De Elsevierman deed daar nog een schep bovenop. Bij open access verschuift het belang bij publicatie van de lezer naar de auteur. Het bestaande abonnementensysteem garandeert volgens hem dat er zaken worden gepubliceerd waar echt vraag naar is. Bij open access moet je dat maar afwachten. Degene die primair belang heeft bij een publicatie, is immers de auteur zelf. Als die (of zijn werkgever) zelf de publicatiekosten gaat dragen, haal je de economische vraagprikkel uit het systeem. Open access-uitgevers zullen iedereen die met een artikel en een zak geld komt aanzetten, wel willen publiceren. Aldus nog steeds de Elsevierman. Het valt me op dat Elseviermensen zich de laatste tijd actief mengen in discussies als deze. Stiekem vermoed ik een gecoördineerde reactie op een boycot van Elseviertijdschriften onder de noemer ‘the cost of knowledge’, inmiddels door ruim twaalfduizend wetenschappers ondertekend. Maar Elsevier en haar medestrijders hebben meer te verliezen. De belangrijkste kurk waar de wetenschappelijke uitgeverij op drijft, is het reputatiemechanisme. Het wordt vooral uitgedrukt in de zogenaamde impact factor. Daaraan wordt inmiddels zo’n beetje alles afgemeten: de reputatie van tijdschriften, auteurs, onderzoeksgroepen tot hele universiteiten. Maar een recent artikel in het tijdschrift Scientometrics laat zien dat de kritiek op deze praktijk aanzwelt. De auteur laat bovendien weinig heel van de wijze waarop de impactfactor wordt berekend. Er schuilen nogal wat fouten in de brongegevens die niet worden gecorrigeerd. Bovendien is de impactfactor simpel te manipuleren door de editors van de tijdschriften zelf. Druk een redactioneel voorwoord af waarin je veel eerder in je tijdschrift gepubliceerd werk citeert en hopla: de ‘impact’ van je tijdschrift schiet omhoog.

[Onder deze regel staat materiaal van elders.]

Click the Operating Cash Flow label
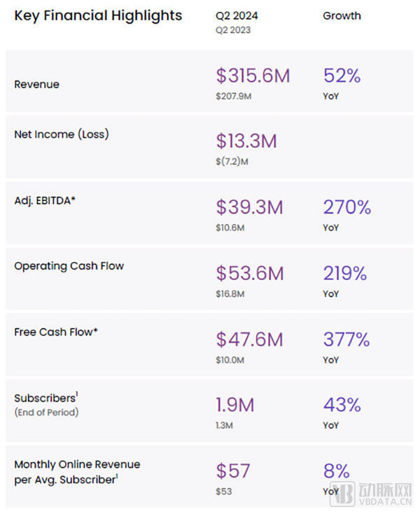The height and width of the screenshot is (514, 420). pos(69,266)
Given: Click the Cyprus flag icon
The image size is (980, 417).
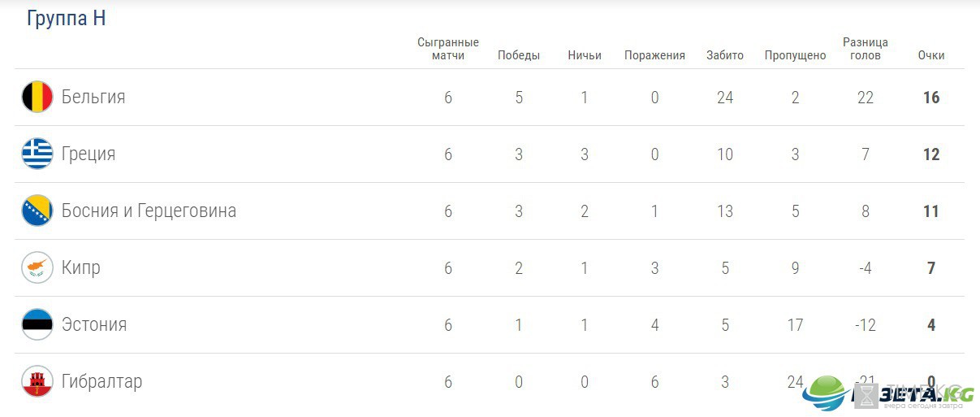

Zolang wetenschappers geloven in de validiteit van impactfactoren, oefenen de merknamen van de aloude tijdschriften aantrekkingskracht op hen uit. Vallen zij van hun geloof, dan wordt publiceren op open access-platforms een reëel alternatief. Zeker nu er steeds meer indicaties komen dat wetenschappelijke kennis daar daadwerkelijk op een veel bredere verspreiding kan rekenen. Niet bij Jan met de pet, maar wel bij kleinere bedrijven die geen bibliotheek of tijdschriftlicenties bezitten maar wel belasting betalen en dus aan de wetenschappelijke vooruitgang meebetalen.

Frank Huysmans is bijzonder hoogleraar bibliotheekwetenschap aan de Universiteit van Amsterdam en zelfstandig onderzoeker en adviseur bij WareKennis.nl.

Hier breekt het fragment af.